***** Passage
If you weren’t finding the time to get in a little extra exercise every day, there is a new reason why you should start. According to a study in the journal Gut, exercise can do wonders for your digestive health.
Why is keeping your digestive system in peak condition so important? For your personal comfort, for one – you’ll likely know if something’s wrong – and also for your overall health. Food keeps your body going much like a car needs its gas, and your digestion system is like a car’s engine. It needs care and attention to run smooth and powerful.
Symptoms of poor digestion aren’t much fun. You might have stomach pains, bloating, constipation and diarrhea, just to name a few. The symptoms can range from mild to serious, and while short-term relief can be found with over-the-counter medications, you certainly wouldn’t want to rely on methods like these long- term. Your body can become dependent on the medication and, over time, it becomes less and less effective, and you’re back to the drawing board (and the bathroom).
A new study is shining some light on a very simple way you can improve your digestion, naturally.
British researchers examined blood and stool samples from 40 professional rugby players who were in the midst of intensive training programs. They were chosen because rugby players mix extreme exercise with extreme diet. Researchers studied their stool samples, in particular, to look for the variety of gut bacteria.
The samples taken from the rugby players were then matched against samples from an equal number of men who were not athletes; half were physically active and half were not. They answered questions about types of food consumed and their exercise routines. The results of the study indicated that the rugby players, as well as the men in the group who exercised, had lower levels of overall muscle and tissue inflammation as well as a better electrolyte, calcium and glucose levels – all things that bode well for good health.
**********
Tasks and exercises –
**A)** In the article on exercise and digestion, copy the text from "Symptoms of poor" up to and including "your digestion, naturally.".
**B)** According to the article on exercise and digestion, why did the researchers choose rugby players for the study?
***** Information provided
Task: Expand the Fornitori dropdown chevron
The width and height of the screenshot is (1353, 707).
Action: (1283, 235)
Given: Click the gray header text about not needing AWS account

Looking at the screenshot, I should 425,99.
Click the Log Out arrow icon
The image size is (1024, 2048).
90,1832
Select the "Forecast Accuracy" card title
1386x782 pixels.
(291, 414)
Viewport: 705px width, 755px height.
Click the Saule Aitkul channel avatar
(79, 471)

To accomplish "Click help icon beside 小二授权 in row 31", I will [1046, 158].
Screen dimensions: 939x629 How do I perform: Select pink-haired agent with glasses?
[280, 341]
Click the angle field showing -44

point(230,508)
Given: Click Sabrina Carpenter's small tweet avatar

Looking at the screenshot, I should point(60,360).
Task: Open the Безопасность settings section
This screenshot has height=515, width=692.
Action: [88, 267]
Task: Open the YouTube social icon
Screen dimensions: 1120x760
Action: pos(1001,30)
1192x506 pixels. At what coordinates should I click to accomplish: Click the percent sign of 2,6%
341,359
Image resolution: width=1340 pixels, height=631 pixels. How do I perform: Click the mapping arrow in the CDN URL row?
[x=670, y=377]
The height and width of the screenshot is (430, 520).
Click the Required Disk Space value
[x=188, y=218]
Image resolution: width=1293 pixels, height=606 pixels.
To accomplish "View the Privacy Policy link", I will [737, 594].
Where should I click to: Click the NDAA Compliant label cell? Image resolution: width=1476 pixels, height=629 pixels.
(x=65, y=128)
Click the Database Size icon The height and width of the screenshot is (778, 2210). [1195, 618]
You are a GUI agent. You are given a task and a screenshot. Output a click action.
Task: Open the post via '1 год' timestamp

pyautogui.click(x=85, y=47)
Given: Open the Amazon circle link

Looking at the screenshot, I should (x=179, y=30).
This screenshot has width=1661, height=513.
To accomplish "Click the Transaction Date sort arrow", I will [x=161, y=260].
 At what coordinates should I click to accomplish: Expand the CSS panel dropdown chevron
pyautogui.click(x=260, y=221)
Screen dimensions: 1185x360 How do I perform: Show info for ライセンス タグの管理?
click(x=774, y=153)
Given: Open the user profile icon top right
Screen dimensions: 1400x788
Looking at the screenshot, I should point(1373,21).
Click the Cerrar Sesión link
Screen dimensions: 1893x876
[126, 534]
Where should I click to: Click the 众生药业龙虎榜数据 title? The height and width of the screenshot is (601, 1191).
**********
Completed exercise –
**A)**
Symptoms of poor digestion aren’t much fun. You might have stomach pains, bloating, constipation and diarrhea, just to name a few. The symptoms can range from mild to serious, and while short-term relief can be found with over-the-counter medications, you certainly wouldn’t want to rely on methods like these long- term. Your body can become dependent on the medication and, over time, it becomes less and less effective, and you’re back to the drawing board (and the bathroom).
A new study is shining some light on a very simple way you can improve your digestion, naturally.

**B)** They were chosen because rugby players mix extreme exercise with extreme diet.